**Extrait du document:**

Que fait l’Inspection Générale des Affaire Sociales et Sanitaires (IGAS) dont l’inspectrice générale, Dominique Voynet prend aujourd’hui les commandes ? L’IGAS, créée en 1967 de la fusion de plusieurs corps d’inspection est devenue de plus en plus une pension pour les cadres en réserve de la république et une résidence pour élus retraités. François Chérèque, Fadéla Amara et d’autres y coulent des jours heureux. Mais pour Dominique Voynet, si elle reste fidèle à ses engagements politiques écologiques et environnementaux, que de chantiers à ouvrir pour l’inspection et le contrôle effectif et efficient des industries biologiques, nucléaires, chimiques, automobile, pharmaceutiques, agroalimentaires et d’élevage? Rassurez vous, monsieur Morelle, elle n’aura pas le temps d’étudier un éventuel passage pour vous en commission de discipline. Elle aura à dépoussiérer les bureaux en donnant des dossiers à traiter à tous les inspecteurs, assurer la relation entre eux et les ministres… nettoyer les écuries d’Augias.
Dans ce haras de reproduction des purs sang du système, les bureaux des barons restent généralement inoccupés. Pour ceux qui pointent, le zèle n’est pas permis. Aux frais émoulus qui ont le feu sacré de servir l’intérêt public, on fait comprendre subtilement que la « fonction d’inspection implique la renonciation aux ambitions de carrière », selon le mot d’Hélène Strohl. Pour briller, il faut être dans le rapport à fort potentiel de retentissement médiatique. Vous avez su, monsieur Morelle, vous mettre en évidence en vous emparant du scandaleux dossier du « Médiator » dont vous étiez seulement corédacteur. Pourtant, il n’y avait pas à pavoiser que l’IGAS produise un rapport plus de quinze ans et deux mille morts après la validation du produit et de son prix par le ministère de la santé ! Près d’un milliard versé par la Sécurité Sociale et les mutuelles à l’industrie pharmaceutique pour un médicament qui tue. Quand cet argent, fruit des cotisations des entreprises et des travailleurs, sera-t-il remboursé ? Où sont les experts scientifiques du ministère de la santé qui ont autorisé ce poison à la vente et son remboursement. Où sont ceux qui ont autorisé les prothèses mammaires PIP? Le nom des personnes qui ont délibéré sont sur des procès verbaux qu'il est possible à la Haute Autorité, l’IGAS ou l'Assemblée Nationale de retrouver pour peu que leurs fonctionnaires soient soucieux de mériter leur salaire .
Car au delà de la sanction de la faute, et de la récompense du mérite, qui doivent être la règle en démocratie, la société est en droit d'interroger les "Grands Prescripteurs" du ministère de la santé pour savoir et corriger les failles du système. Mais qui contrôle qui ? Ceux qui sont chargés, à titre divers et à tous les stades, de la protection de la santé publique ont failli. Un peu comme vous qui avait franchi le Rubicon en participant à ce système qui autorise la fabrication, la vente et le remboursement des médicaments qui au lieu de soigner tuent. Au lieu donc de dénoncer les « attaques » dont vous dites être l’objet, prenez vos responsabilités. Contribuer à redresser des torts plus grands que ceux que vous avez commis.

(Données tirées d'un jeu de données)
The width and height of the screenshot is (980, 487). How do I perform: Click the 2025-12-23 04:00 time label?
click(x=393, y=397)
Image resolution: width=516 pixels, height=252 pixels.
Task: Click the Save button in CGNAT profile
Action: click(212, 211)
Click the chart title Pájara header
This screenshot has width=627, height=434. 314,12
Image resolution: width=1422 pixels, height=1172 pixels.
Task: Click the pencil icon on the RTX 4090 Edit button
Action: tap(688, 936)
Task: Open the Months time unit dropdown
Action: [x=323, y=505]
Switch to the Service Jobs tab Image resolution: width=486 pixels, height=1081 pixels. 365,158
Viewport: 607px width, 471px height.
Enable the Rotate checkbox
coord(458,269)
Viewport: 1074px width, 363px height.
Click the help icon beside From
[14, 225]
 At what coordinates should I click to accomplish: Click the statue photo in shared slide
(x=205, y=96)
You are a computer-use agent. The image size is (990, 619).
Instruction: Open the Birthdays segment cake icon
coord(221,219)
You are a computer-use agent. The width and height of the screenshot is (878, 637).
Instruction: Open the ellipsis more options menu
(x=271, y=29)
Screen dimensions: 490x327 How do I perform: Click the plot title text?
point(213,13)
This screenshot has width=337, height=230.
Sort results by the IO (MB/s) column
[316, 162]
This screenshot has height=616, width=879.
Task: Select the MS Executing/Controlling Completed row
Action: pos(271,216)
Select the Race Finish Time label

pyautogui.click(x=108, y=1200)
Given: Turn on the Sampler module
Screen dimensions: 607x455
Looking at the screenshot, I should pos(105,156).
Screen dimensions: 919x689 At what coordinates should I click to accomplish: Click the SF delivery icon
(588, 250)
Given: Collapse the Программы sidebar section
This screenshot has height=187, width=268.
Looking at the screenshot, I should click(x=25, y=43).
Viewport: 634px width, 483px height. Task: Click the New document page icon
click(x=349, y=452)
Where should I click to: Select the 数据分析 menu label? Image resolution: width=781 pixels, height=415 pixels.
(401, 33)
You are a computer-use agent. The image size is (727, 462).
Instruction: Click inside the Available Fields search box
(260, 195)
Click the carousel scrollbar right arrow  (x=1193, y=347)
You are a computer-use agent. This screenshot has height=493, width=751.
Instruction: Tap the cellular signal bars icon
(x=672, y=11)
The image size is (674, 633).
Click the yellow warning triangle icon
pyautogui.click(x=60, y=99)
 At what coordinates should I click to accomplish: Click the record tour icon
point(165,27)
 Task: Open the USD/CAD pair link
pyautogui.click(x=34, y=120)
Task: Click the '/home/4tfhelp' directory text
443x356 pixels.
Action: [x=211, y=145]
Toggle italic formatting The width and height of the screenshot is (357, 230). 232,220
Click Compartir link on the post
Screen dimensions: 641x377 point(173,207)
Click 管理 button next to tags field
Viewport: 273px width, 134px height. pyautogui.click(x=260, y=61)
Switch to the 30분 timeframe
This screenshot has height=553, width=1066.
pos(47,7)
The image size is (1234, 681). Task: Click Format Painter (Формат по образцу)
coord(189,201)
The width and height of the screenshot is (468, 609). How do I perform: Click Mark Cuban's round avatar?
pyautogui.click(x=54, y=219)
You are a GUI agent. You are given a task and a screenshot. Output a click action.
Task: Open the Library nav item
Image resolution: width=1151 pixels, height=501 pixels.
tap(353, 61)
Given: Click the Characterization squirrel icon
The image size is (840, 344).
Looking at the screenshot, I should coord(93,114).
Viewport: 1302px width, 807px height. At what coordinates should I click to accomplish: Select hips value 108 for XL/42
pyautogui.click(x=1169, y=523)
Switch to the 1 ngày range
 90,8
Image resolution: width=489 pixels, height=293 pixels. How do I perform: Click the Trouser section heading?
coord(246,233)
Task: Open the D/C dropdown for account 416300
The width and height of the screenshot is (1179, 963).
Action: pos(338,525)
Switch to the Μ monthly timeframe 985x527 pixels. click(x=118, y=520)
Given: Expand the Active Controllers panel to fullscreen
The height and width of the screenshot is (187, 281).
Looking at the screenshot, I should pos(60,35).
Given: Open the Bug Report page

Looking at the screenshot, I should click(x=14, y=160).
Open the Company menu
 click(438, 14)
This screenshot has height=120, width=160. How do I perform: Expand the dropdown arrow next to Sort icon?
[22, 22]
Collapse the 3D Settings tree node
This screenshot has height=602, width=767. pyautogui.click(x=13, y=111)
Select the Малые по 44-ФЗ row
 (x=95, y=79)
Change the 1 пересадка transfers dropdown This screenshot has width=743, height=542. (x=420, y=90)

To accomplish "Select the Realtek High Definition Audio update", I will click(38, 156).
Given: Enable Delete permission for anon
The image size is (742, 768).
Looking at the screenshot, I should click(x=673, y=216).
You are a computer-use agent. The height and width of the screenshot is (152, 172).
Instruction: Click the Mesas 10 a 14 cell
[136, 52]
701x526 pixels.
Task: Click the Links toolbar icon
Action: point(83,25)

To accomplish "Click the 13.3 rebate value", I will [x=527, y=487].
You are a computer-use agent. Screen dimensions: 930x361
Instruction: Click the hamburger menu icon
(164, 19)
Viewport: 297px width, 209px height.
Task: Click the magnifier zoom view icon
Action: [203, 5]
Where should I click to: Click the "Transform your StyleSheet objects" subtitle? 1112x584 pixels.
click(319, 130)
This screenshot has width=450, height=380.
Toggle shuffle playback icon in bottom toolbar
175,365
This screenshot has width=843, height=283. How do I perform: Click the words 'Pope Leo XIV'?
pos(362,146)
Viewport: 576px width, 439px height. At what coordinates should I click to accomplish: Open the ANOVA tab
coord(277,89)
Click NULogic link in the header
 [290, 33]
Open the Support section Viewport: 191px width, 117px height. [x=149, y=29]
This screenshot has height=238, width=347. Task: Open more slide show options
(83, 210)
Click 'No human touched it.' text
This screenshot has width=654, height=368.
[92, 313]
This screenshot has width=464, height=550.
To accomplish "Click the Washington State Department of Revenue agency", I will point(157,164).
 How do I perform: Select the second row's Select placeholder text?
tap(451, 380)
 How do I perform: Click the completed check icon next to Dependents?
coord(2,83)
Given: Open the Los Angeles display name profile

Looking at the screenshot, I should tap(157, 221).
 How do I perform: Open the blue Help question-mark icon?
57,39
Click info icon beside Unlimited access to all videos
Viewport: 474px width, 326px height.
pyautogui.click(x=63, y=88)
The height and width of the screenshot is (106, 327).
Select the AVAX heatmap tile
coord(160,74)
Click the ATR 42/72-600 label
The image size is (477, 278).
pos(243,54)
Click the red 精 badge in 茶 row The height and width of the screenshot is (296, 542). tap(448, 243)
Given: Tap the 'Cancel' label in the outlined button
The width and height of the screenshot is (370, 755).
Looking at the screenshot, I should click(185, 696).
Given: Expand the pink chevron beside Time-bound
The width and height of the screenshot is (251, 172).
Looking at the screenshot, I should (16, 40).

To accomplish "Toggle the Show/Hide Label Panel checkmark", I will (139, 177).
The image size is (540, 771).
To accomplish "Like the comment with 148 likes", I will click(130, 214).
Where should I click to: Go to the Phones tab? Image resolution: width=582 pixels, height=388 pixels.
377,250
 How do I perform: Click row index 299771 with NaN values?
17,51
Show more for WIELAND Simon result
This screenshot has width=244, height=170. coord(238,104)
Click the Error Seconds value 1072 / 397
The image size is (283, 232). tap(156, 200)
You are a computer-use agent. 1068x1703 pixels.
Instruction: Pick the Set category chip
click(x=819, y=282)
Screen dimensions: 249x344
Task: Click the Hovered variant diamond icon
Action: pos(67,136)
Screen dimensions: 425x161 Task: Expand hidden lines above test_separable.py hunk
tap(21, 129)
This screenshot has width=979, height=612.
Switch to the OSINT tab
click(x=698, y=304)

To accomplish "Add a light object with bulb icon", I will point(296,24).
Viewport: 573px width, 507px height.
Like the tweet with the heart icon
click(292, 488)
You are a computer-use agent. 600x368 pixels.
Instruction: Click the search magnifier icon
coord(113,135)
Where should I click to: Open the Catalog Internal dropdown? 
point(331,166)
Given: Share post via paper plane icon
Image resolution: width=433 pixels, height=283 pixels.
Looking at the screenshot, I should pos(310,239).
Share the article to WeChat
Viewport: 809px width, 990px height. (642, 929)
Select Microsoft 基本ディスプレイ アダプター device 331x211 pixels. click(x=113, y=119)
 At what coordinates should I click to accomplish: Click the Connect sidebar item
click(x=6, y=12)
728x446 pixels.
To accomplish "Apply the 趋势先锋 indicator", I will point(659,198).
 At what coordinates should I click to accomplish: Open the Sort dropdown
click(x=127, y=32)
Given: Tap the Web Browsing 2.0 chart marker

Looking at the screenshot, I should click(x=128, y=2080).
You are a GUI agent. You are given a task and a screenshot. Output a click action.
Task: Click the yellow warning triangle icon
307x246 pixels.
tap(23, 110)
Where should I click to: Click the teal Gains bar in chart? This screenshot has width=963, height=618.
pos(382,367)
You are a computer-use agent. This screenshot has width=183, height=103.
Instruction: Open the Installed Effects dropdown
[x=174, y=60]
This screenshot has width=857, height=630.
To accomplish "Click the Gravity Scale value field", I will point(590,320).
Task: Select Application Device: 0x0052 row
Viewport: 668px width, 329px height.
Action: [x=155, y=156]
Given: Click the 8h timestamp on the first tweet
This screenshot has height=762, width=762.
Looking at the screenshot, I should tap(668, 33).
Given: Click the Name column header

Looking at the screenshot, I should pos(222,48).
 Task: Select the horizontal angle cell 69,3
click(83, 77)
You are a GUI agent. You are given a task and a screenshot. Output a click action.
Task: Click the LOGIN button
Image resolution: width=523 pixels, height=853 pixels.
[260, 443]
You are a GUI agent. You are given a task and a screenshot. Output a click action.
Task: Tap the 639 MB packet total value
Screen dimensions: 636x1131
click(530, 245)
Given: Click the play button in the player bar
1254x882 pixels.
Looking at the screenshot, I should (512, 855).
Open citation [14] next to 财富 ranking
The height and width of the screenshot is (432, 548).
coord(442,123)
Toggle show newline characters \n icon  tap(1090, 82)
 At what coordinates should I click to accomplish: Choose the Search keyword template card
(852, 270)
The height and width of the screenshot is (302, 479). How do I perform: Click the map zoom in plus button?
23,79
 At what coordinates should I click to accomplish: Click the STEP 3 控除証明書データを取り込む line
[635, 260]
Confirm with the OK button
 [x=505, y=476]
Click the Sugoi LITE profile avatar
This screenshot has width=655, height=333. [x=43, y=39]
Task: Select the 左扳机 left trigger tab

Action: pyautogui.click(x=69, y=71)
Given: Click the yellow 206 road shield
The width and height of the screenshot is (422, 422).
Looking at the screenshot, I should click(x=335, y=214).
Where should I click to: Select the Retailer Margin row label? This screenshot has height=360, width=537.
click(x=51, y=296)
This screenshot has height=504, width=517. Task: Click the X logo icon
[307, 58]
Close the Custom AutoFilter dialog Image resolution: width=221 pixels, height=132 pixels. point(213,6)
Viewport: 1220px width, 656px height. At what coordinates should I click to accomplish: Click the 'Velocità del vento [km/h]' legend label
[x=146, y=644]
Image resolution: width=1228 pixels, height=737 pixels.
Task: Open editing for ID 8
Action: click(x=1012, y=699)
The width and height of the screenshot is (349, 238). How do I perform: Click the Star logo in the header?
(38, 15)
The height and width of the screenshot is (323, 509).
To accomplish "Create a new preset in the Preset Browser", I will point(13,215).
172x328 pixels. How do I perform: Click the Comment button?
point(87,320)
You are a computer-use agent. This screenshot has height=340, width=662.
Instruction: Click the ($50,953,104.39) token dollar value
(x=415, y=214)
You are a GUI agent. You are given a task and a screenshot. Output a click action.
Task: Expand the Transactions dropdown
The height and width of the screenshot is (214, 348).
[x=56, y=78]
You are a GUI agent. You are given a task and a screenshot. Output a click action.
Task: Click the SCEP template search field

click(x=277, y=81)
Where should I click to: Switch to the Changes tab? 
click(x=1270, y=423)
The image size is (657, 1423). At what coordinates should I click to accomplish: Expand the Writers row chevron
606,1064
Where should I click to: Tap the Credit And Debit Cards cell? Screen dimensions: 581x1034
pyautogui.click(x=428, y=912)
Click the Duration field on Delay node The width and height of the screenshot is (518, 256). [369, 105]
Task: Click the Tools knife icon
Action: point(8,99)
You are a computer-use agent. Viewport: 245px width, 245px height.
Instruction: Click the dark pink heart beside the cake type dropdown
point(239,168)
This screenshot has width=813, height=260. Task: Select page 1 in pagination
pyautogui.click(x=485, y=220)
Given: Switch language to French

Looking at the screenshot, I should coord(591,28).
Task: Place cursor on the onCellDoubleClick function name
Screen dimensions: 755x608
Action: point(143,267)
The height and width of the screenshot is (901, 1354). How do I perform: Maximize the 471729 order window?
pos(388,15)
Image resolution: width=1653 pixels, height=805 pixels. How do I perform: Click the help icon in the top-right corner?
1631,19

**À faire:**
1 > Répondez à ces questions sur le texte consacré à l'IGAS :
(a) En quelle année l'IGAS a-t-elle été créée ?
(b) De quel dossier Morelle n'était-il que corédacteur ?
(c) Qui la société est-elle en droit d'interroger pour corriger les failles du système ?
2 > Extrayez du texte consacré à l'IGAS le passage allant de « Car au delà » jusqu'à « vous avez commis. », sans y changer un mot.

**Résultats attendus:**
1 >
(a) En 1967.
(b) Du dossier du « Médiator ».
(c) Les « Grands Prescripteurs » du ministère de la santé.

2 >
Car au delà de la sanction de la faute, et de la récompense du mérite, qui doivent être la règle en démocratie, la société est en droit d'interroger les "Grands Prescripteurs" du ministère de la santé pour savoir et corriger les failles du système. Mais qui contrôle qui ? Ceux qui sont chargés, à titre divers et à tous les stades, de la protection de la santé publique ont failli. Un peu comme vous qui avait franchi le Rubicon en participant à ce système qui autorise la fabrication, la vente et le remboursement des médicaments qui au lieu de soigner tuent. Au lieu donc de dénoncer les « attaques » dont vous dites être l’objet, prenez vos responsabilités. Contribuer à redresser des torts plus grands que ceux que vous avez commis.